* [Data provided]:
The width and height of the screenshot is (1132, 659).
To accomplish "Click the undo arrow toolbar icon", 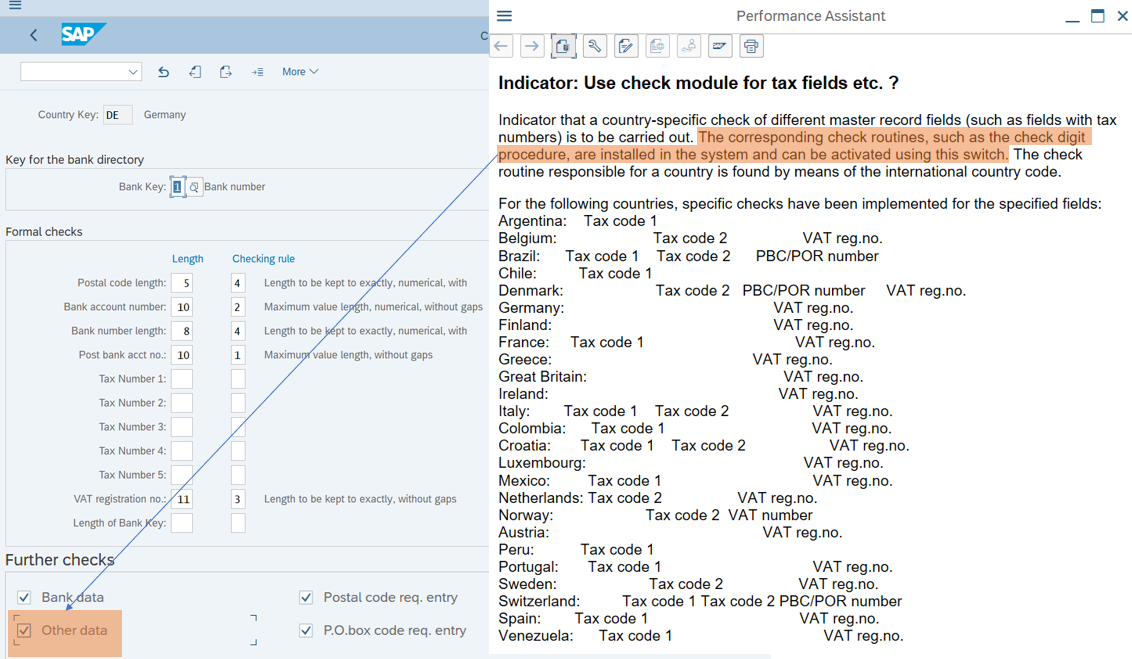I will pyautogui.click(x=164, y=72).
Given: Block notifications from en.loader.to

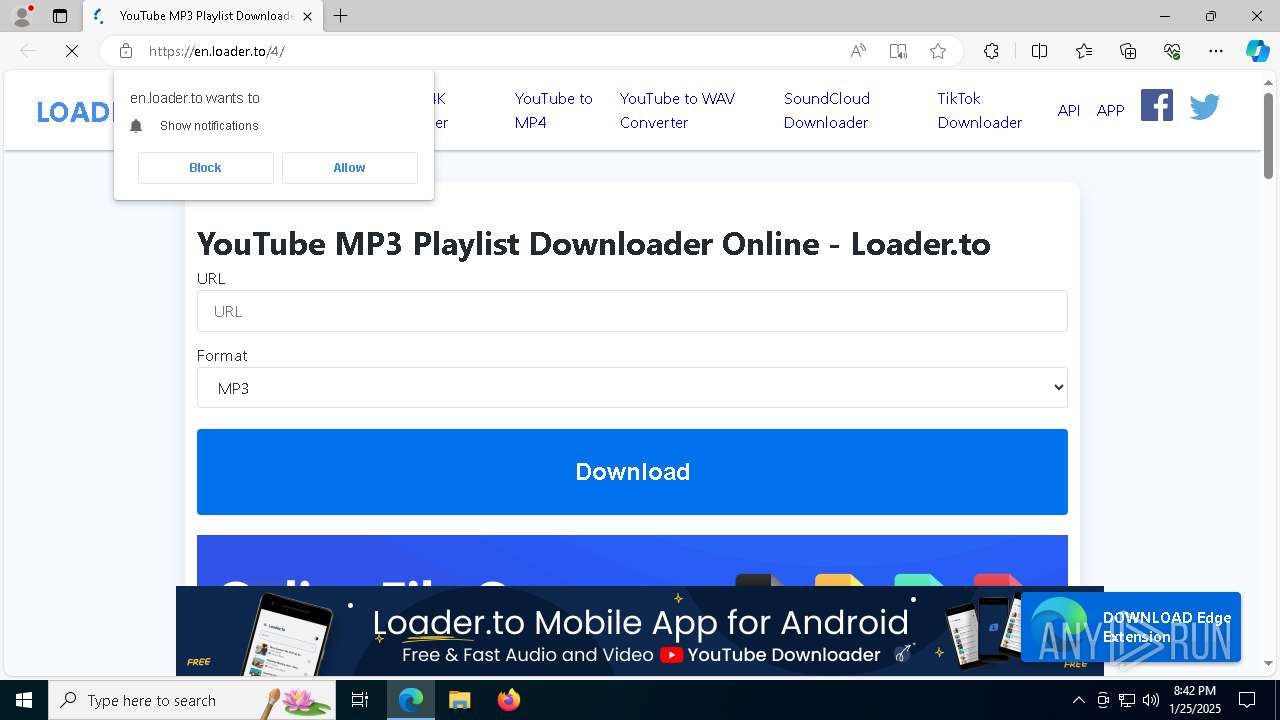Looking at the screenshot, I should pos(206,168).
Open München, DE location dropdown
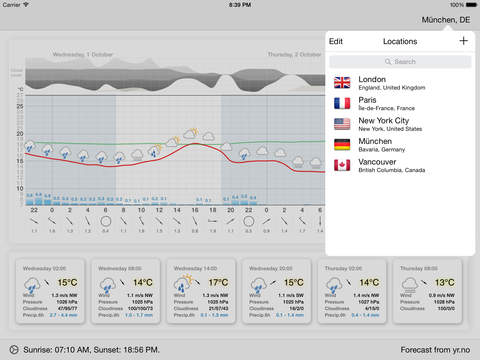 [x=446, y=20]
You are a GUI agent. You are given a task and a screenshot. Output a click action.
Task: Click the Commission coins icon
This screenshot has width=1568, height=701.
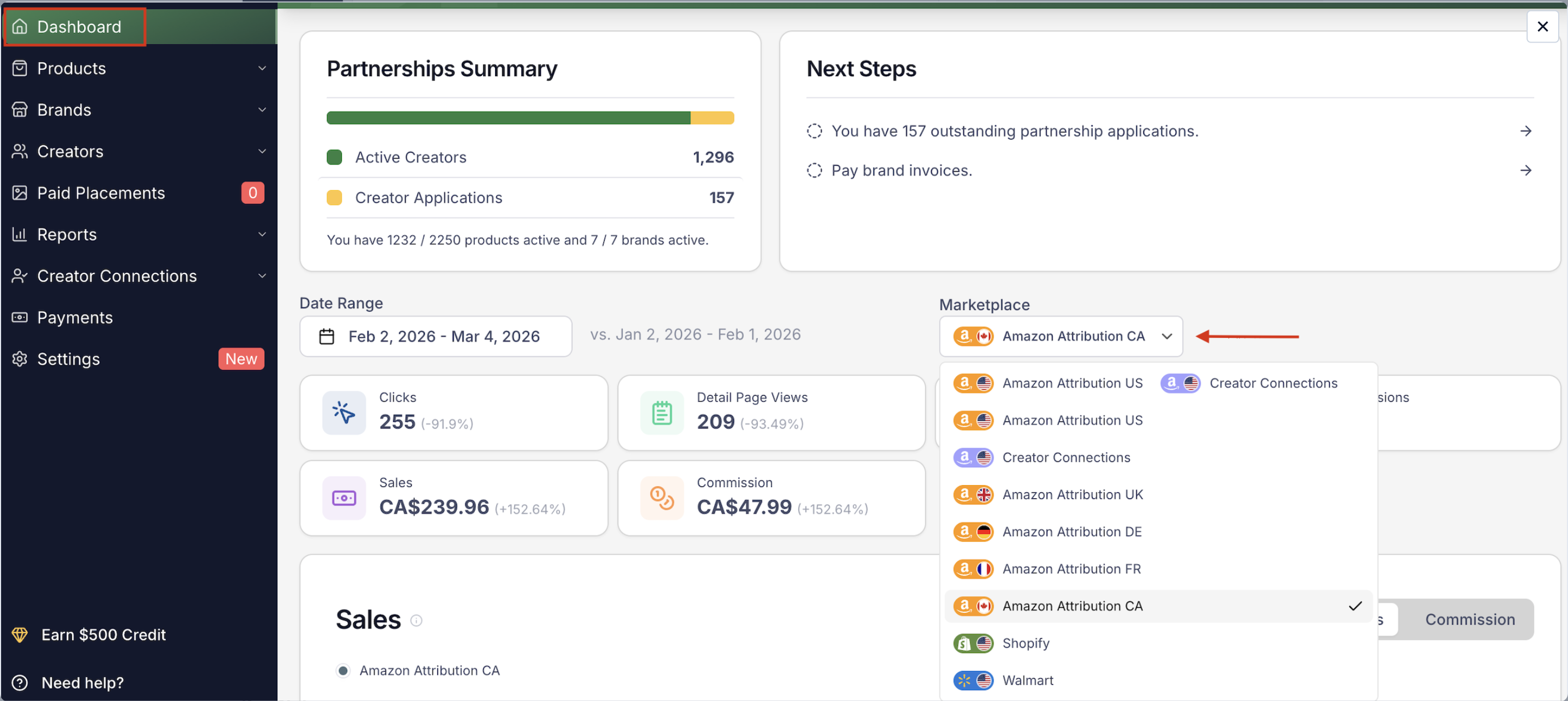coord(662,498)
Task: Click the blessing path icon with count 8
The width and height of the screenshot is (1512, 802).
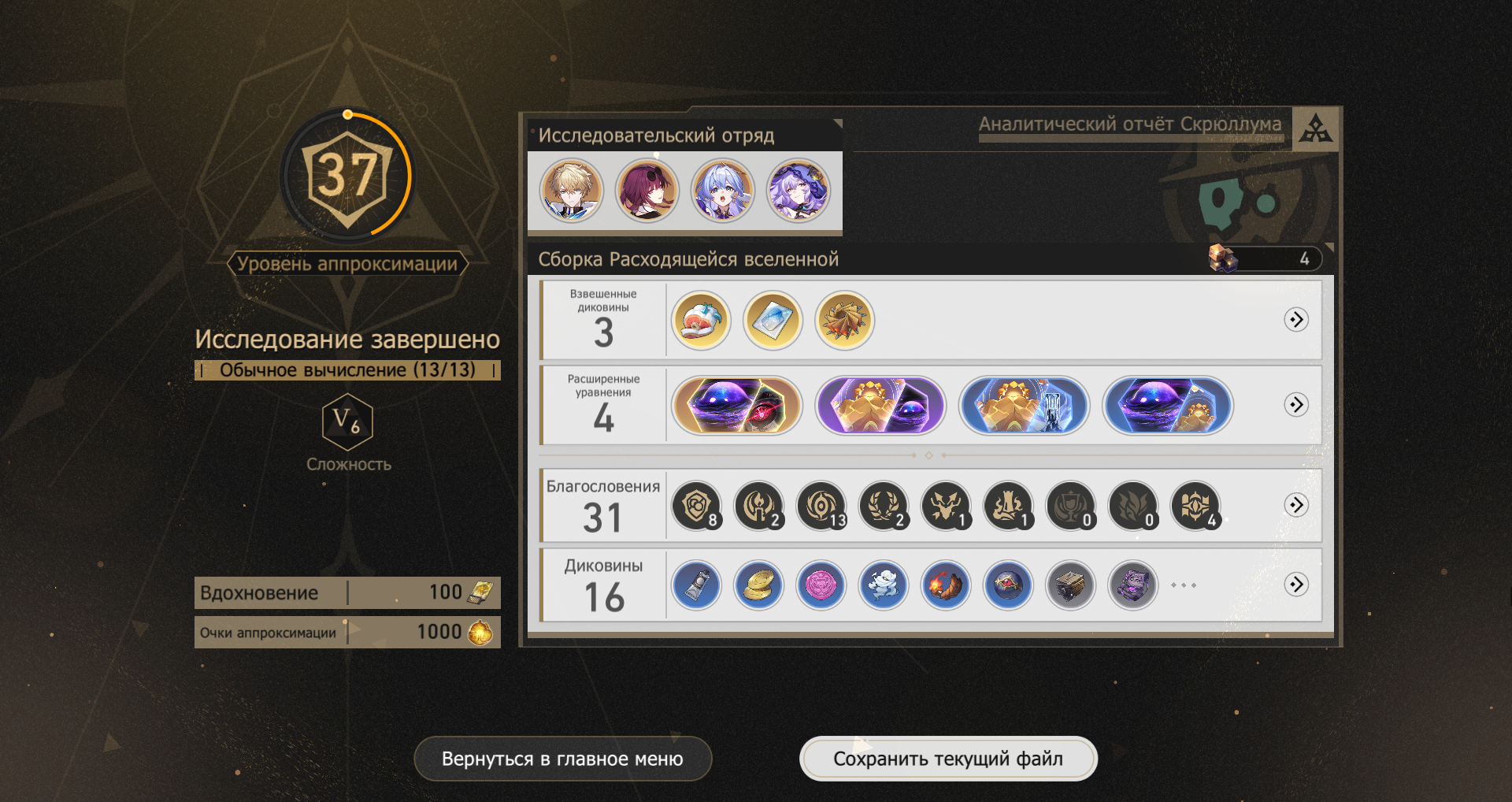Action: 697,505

* [What is needed]: Render the material from the line containing "Task: Click the blessing" through its final line, both included, as a numbered list. Skip blank lines and leave out the pictures.

* [Solved problem]:
1. Task: Click the blessing path icon with count 8
2. The width and height of the screenshot is (1512, 802).
3. Action: 697,505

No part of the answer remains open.